Stored data »
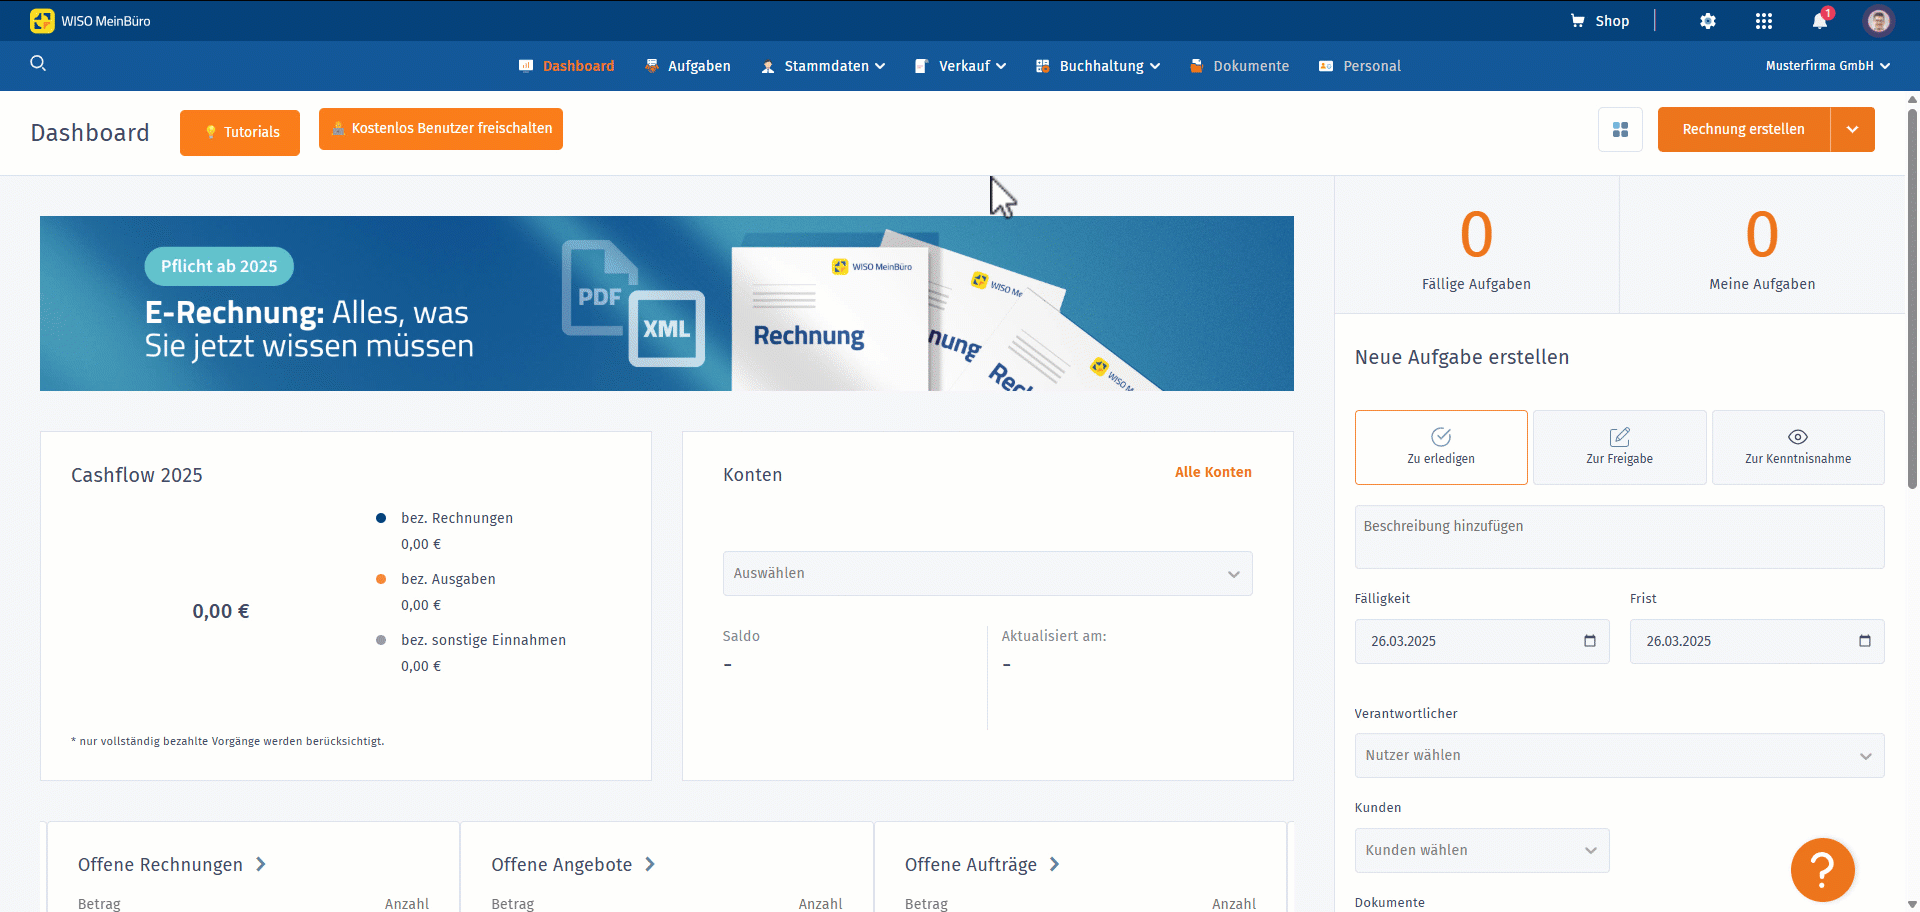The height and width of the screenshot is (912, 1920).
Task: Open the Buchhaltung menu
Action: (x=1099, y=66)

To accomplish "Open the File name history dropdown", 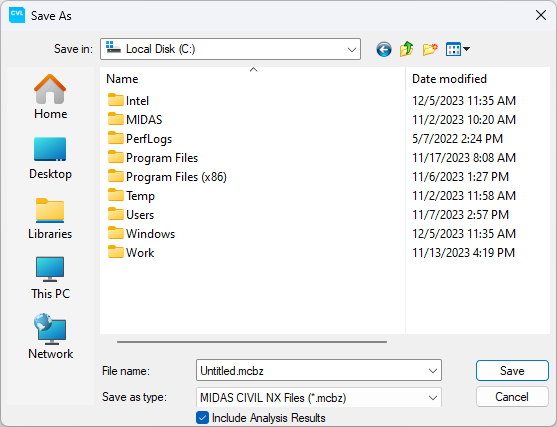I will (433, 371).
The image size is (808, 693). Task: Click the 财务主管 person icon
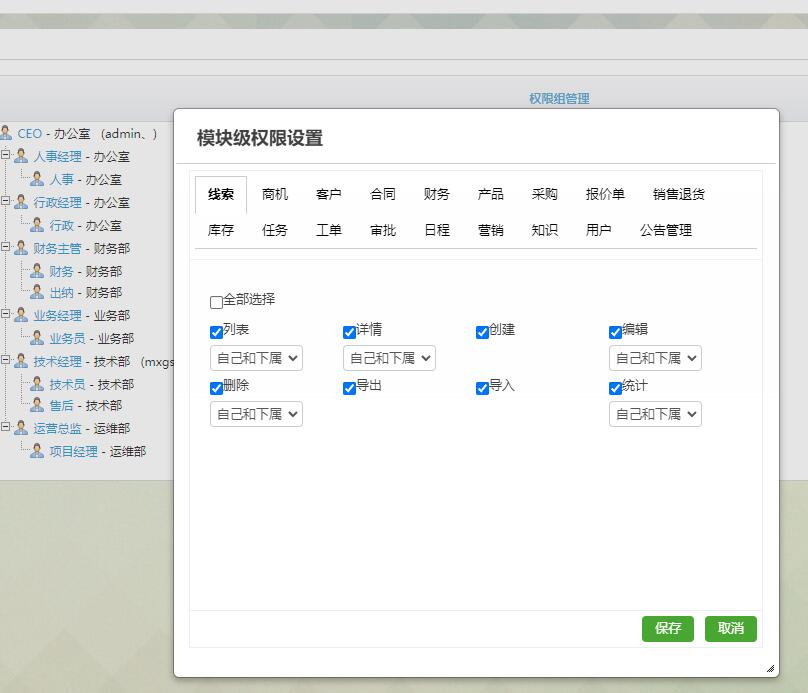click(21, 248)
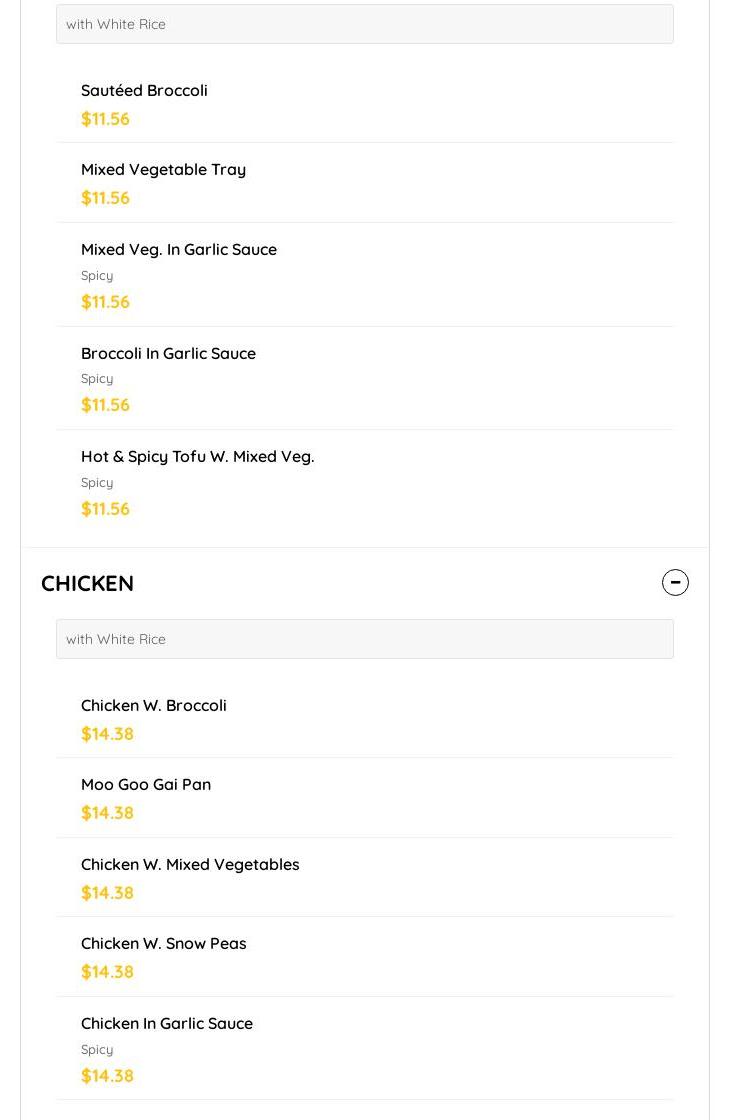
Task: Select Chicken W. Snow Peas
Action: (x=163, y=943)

What to work on »
Your copy should run from the line that has "The image size" through the last line above, exactly, with both ends in and pictures out.

Answer section »
The image size is (808, 693). Task: Click the 财务主管 person icon
click(21, 248)
Task: Select Chicken W. Snow Peas
Action: (x=163, y=943)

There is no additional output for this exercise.